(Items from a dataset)
- - - -

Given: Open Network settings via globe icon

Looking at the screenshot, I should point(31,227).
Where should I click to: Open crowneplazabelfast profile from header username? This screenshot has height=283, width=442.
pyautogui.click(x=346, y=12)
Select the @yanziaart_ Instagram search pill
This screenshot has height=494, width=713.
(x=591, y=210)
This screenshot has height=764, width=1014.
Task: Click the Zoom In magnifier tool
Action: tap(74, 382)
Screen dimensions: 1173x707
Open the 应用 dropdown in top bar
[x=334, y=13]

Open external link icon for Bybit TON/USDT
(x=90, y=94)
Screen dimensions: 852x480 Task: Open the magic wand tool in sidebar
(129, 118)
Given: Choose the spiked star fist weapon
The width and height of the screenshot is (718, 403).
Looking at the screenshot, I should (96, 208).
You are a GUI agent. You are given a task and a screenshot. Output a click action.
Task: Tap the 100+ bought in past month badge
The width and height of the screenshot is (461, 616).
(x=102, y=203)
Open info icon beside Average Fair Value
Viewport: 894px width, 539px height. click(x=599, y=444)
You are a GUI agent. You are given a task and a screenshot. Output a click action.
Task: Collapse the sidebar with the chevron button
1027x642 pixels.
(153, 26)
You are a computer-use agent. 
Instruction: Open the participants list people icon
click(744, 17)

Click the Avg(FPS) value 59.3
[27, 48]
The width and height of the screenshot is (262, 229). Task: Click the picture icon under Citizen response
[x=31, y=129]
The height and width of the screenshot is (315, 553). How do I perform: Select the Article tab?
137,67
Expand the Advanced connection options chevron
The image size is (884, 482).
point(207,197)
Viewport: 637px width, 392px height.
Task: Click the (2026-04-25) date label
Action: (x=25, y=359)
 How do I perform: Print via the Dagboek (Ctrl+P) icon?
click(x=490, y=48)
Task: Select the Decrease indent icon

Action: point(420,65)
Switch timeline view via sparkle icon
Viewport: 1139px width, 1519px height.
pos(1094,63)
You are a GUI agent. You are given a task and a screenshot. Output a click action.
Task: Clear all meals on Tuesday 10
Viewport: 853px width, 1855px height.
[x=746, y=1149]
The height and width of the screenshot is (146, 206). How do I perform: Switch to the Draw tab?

- - - -

● Problem description:
Only the last part of the records is wanted. Repeat it exactly, beginning at the line containing "The height and width of the screenshot is (315, 553)." and ending at the final line.

● The completed task:
The height and width of the screenshot is (315, 553). How do I perform: Select the Article tab?
137,67
Expand the Advanced connection options chevron
The image size is (884, 482).
point(207,197)
Viewport: 637px width, 392px height.
Task: Click the (2026-04-25) date label
Action: (x=25, y=359)
 How do I perform: Print via the Dagboek (Ctrl+P) icon?
click(x=490, y=48)
Task: Select the Decrease indent icon

Action: point(420,65)
Switch timeline view via sparkle icon
Viewport: 1139px width, 1519px height.
pos(1094,63)
You are a GUI agent. You are given a task and a screenshot. Output a click action.
Task: Clear all meals on Tuesday 10
Viewport: 853px width, 1855px height.
[x=746, y=1149]
The height and width of the screenshot is (146, 206). How do I perform: Switch to the Draw tab?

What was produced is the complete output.